Data source: https://data.gov.sg/dataset/resale-flat-prices
Data time range: Jan 2015 - Nov 2017
Libraries used:
library(dplyr)
Here are the variables in the data loaded in.
## [1] "month" "town" "flat_type"
## [4] "block" "street_name" "storey_range"
## [7] "floor_area_sqm" "flat_model" "lease_commence_date"
## [10] "remaining_lease" "resale_price"
Data is read with stringsAsFactors = TRUE by default. Variables that should not be factor type are changed back to character type.
data[['block']] = sapply(data[['block']], as.character)
data[['street_name']] = sapply(data[['street_name']], as.character)
Date comes in “YYYY-mm” format in factor type.
str(data[['month']])
## Factor w/ 35 levels "2015-01","2015-02",..: 1 1 1 1 1 1 1 1 1 1 ...

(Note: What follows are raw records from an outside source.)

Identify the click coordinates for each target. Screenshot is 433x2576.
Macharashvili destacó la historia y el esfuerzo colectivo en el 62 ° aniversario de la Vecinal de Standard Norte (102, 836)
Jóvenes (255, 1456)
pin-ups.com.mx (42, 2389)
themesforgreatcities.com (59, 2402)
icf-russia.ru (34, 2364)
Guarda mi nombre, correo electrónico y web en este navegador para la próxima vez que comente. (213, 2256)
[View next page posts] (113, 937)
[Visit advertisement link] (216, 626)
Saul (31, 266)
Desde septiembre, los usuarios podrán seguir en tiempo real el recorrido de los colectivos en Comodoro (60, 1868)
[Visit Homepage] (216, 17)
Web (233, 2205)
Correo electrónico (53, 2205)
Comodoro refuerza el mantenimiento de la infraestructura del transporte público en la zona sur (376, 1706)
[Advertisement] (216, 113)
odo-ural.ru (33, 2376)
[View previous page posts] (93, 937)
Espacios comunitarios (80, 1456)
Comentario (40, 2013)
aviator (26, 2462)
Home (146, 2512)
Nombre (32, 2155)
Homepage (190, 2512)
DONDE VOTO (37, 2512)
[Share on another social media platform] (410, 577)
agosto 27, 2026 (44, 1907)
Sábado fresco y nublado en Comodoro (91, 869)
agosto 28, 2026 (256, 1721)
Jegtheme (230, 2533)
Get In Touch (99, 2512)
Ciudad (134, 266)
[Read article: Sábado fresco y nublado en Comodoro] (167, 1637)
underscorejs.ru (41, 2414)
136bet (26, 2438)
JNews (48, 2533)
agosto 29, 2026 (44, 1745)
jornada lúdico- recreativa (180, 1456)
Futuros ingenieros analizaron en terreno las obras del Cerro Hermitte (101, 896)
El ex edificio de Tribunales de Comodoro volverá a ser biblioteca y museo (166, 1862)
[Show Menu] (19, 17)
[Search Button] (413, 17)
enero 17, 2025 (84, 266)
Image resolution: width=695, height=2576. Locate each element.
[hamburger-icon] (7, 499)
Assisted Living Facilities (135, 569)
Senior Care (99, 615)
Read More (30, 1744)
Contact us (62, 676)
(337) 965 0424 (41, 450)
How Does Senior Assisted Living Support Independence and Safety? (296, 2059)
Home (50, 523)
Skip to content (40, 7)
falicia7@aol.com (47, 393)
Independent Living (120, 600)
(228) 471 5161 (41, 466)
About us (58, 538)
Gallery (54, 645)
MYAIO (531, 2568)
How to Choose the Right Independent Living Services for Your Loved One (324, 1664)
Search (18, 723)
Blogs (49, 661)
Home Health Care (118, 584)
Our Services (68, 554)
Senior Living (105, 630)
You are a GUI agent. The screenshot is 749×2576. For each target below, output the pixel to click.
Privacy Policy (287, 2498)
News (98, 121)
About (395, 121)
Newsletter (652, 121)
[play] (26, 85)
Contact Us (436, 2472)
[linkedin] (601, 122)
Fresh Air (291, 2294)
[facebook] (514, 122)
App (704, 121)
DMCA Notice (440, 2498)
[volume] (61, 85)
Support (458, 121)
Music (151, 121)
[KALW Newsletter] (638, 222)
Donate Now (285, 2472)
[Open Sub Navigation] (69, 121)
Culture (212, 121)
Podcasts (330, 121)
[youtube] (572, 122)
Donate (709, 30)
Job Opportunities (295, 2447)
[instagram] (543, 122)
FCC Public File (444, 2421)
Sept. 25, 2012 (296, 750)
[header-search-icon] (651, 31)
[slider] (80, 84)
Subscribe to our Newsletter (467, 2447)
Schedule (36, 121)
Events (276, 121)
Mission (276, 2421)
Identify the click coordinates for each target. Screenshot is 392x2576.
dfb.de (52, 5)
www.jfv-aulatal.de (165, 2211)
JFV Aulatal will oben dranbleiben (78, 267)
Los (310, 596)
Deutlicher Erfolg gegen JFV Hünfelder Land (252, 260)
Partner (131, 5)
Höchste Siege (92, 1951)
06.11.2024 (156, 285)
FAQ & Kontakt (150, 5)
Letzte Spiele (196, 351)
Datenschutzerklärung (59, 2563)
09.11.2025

The following code convert it to a “YYYY-mm-dd” in character type and date type. Day is treated to be “01” but it shall bear no significance.
data[['date_char']] = sapply(data[['month']], as.character)
data[['date_char']] = paste(data[['date_char']], "-01",sep="")
data['date']=as.Date(data[['date_char']],"%Y-%m-%d")
dates = data.frame(matrix(unlist(strsplit(data[['date_char']],'-')),nrow = dim(data)[1], byrow=TRUE),stringsAsFactors = TRUE)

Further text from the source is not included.